MOYANO & BONAFINI. Uno el viernes, otra el jueves, volvieron a dar muestras de su verborragia. Para Moyano, Macri es un “genocida laboral”. Para Bonafini, Uribe es “una mierda”. |
El viernes, Hugo Moyano calificó la decisión de Macri de no renovar dos mil contratos de empleados municipales y revisar otros 18 mil como “genocidio laboral”. Ayer reconoció: “Me excedí verbalmente, y él se excedió despidiendo a los trabajadores”. El jueves, Hebe de Bonafini dijo: “Estamos con los compañeros de las FARC, estamos con Chávez y estamos con nuestro Presidente. Uribe es una mierda, es un hijo de puta, él tiene más de 500 rehenes de las FARC, y de eso no se habla”. Bonafini no reconoció luego ningún exceso verbal, como tampoco nunca admitió ningún exceso verbal Diego Maradona –probablemente no lo perciban– hace dos semanas, cuando declaró: “Estoy de todo corazón con los iraníes, quiero conocer a Ahmadinejad”.

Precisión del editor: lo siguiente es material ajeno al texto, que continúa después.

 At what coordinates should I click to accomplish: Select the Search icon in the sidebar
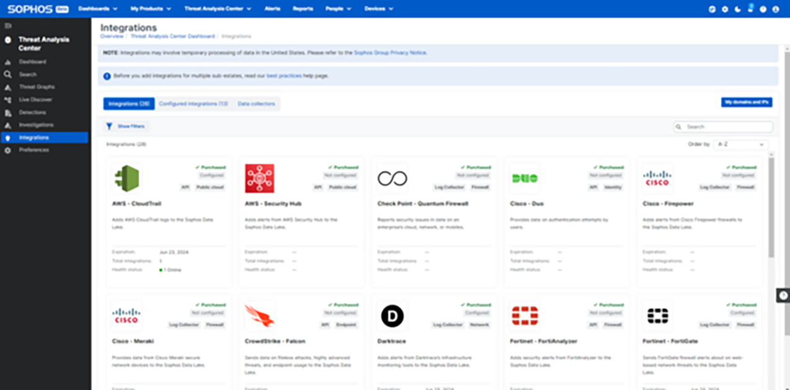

En la contratapa del anterior suplemento Domingo, Pepe Eliaschev escribió una polémica columna, “Mahmoud Maradona”, que durante toda la semana encabezó las listas de las más leídas de perfil.com y generó repercusiones de todo tipo. Con el patrocinio de Luis D’Elía, el encargado de negocios de Irán en Argentina (el último embajador fue retirado meses después del atentado a la AMIA, en agosto de 1994) invitó a Maradona a Teherán, y la Delegación de Asociaciones Israelitas Argentinas (DAIA) lo invitó a conocer el Museo del Holocausto.
Irán, Venezuela, las FARC o el castrismo maradoniano tienen en común su enfrentamiento con Estados Unidos. E indirectamente, quizá ese posicionamiento pueda ser asimilable al antimacrismo. Macri tiene como modelo a Sarkozy, quien también comenzó su gestión enfrentándose a los sindicatos. Sus adversarios franceses, a modo de insulto, lo llaman “el norteamericano”, porque su eslogan de campaña fue “Trabajar más para ganar más”, en un país donde hasta la derecha –Jacques Chirac– era de izquierda cuando se trataba de derechos laborales, y odian todo lo que viene de Estados Unidos. Ya electo presidente, fue a pasar sus vacaciones a ese país, vaticinó que pronto “dirán que fui un reformista de la escala de Margaret Thatcher” y, tras una temporada de huelgas y disturbios, prometió: “No voy a parar, voy acelerar”. Macri, en respuesta a Moyano, también prometió: “Ninguna medida extorsiva nos hará cambiar las reformas”.
Un ideologismo (nada tiene que ver con la verdadera y necesaria ideología) que agrupa a Ahmadinejad, Chávez y Tirofijo por un lado, y a Uribe, Sarkozy o Macri por el otro, poco se explica con el concepto “derecha o izquierda”. Irónicamente, el filósofo Silvio Maresca reflexionó sobre que también podría preguntarse si la “derecha” está hoy en Villa Soldati (valores tradicionales, familia, contra el aborto), y el “progresismo” en Punta del Este o Barrio Norte, donde se vota por Carrió. Ya Gramsci, a pesar de su marxismo, había negado la existencia de una ideología paradigmática para cada clase social, como pretenden quienes reducen todo a una cuestión económica.
El ideologismo de Bonafini y Maradona, a quienes comprensiblemente todo se les perdona –en un caso, por el drama que enfrentó y representa, y en el otro, por las felicidades que produjo–, es retrógrado, como lo es siempre todo fundamentalismo. Cuando la ideología se transforma en dogma, se la pervierte porque omite la más elemental autocrítica. El fanatismo, además de recortar las libertades (propias y ajenas) al pretender imponer la hegemonía de su pensamiento único, destruye la creatividad, la innovación y el cambio que toda persona necesita para evolucionar: el fundamentalismo siempre busca el retorno al estado anterior que añora.
No es extraño que se dé, en mayor proporción, en personas que ignoran otro tipo de alternativas y así se vean obligadas a reemplazar la reflexión y la actualización dialéctica por la mitología, el folclore, los sentimientos y la idealización oscurantista de lo único conocido, que religiosamente repiten sin tener en cuenta los cambios que se han producido. Condenados a esa simplificación, reducen su campo visual a esquemas parciales de grupos de personas y, como único provecho, obtienen un justificativo para proyectar culpas sobre el prójimo, pero con el alto costo de continuar estancados.